Plate tectonics not only affects sedimentation and the formation of sedimentary
rocks, but it is used to describe how rocks move through the rock cycle to be igneous,
sedimentary, and metamorphic rocks.
At convergent plate boundaries, plates are moving toward each other and one
plate is subducted beneath the other. As the plate that is being subducted moves beneath
the other plate, it is taking with it the accumulated sediment and rocks. The subducted
rocks and sediments are heated to the point that they melt to become magma and
eventually, igneous rock. In some areas where subduction is occurring, not all of the
subducted plate is actually subducted. These special cases refer to ophiolites. Sequences
of rock from the subducted plate are actually shoved up onto the over-riding plate. An
additional way that sedimentation and sedimentary rocks are affected by plate tectonics at
convergent boundaries is with the intrusion of magma into the country rock of the
overlying plate. The intrusion causes sedimentary rock to be exposed to heat and
pressure and may change the sedimentary rock into metamorphic rock (Fowler, 1990).
At divergent boundaries such as ocean spreading ridges, sedimentation is also
affected. In theory, sediments are laid down in horizontal beds and at any place in that
bedding layer, the sediments are the same age. At divergent plate boundaries, because
the plates are moving away from each other, new plate material is coming up at the
boundary. Therefore, the youngest sediments would be found closest to the plate
boundary. In ocean basins, sediment depths can vary from 0 at the active ridge plate
boundary to 0.5 – 1.0 kilometers in the basins (Fowler, 1990).
Strike-slip or transform plate boundaries occur when two plates move laterally
with respect to each other. In many cases, these transform boundaries form transform
fault valleys. These valleys become sediment filled grabens that can have either marine
or non-marine sediments depending on the depositional setting. The thick deposits form
from the erosion of materials at higher elevations above the valley. This can affect how
quickly and what types of sediments are deposited. In the transform valleys, numerous
localized facies changes can be found. In addition, transform faults can displace stream
channels and this can also affect sedimentation in these features.
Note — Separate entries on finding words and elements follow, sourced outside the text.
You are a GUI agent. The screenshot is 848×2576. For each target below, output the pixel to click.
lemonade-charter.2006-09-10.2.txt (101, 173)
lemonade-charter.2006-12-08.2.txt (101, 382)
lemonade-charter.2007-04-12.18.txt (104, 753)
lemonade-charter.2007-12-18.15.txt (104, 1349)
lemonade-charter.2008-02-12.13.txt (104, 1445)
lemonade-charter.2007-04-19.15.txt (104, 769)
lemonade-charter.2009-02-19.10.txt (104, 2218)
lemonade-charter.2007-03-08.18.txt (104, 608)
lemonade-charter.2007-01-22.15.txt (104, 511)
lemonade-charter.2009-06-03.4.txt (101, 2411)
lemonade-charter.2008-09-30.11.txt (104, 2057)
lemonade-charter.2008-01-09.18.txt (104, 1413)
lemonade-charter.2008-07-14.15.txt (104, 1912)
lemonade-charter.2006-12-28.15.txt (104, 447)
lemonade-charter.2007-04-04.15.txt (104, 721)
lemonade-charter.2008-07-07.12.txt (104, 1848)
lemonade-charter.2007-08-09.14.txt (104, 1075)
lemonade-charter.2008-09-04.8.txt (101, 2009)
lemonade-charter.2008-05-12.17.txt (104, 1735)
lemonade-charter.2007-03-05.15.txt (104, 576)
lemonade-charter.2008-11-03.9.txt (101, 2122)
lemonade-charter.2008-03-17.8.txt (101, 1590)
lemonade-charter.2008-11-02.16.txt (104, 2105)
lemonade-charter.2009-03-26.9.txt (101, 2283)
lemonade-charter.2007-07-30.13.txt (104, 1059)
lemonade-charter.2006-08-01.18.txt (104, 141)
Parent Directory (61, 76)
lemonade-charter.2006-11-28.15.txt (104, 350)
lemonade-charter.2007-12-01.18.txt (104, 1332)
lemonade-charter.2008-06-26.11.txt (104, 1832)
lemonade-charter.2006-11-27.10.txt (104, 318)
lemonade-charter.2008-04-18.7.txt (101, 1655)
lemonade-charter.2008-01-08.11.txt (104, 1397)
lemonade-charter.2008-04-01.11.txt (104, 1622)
Plate tectonics control sedimentation through its influence on the sediment source
area. The affects include: 1) influencing the composition by controlling the lithology of
the source rocks; 2) influencing the sediment denudation rates and the size of the basins
that sediments accumulate in, which influences sedimentation rates and sediment
thickness; and, 3) control on sea level which affects sediment processes and
environments. This has an impact on sediment characteristics and stratigraphic
relationships. Sedimentary rocks cannot be discussed without considering the
depositional environment and the significant impacts that plate tectonics can have on
those environments (Fowler, 1990).
References
Boggs, Sam Jr., 1995. Principles of Sedimentology and Stratigraphy, Second Edition.
Prentice Hall: Englewood Cliffs.
Fowler, C.M.R., 1990. The Solid Earth: An Introduction to Global Geophysics.
Cambridge University Press: Cambridge.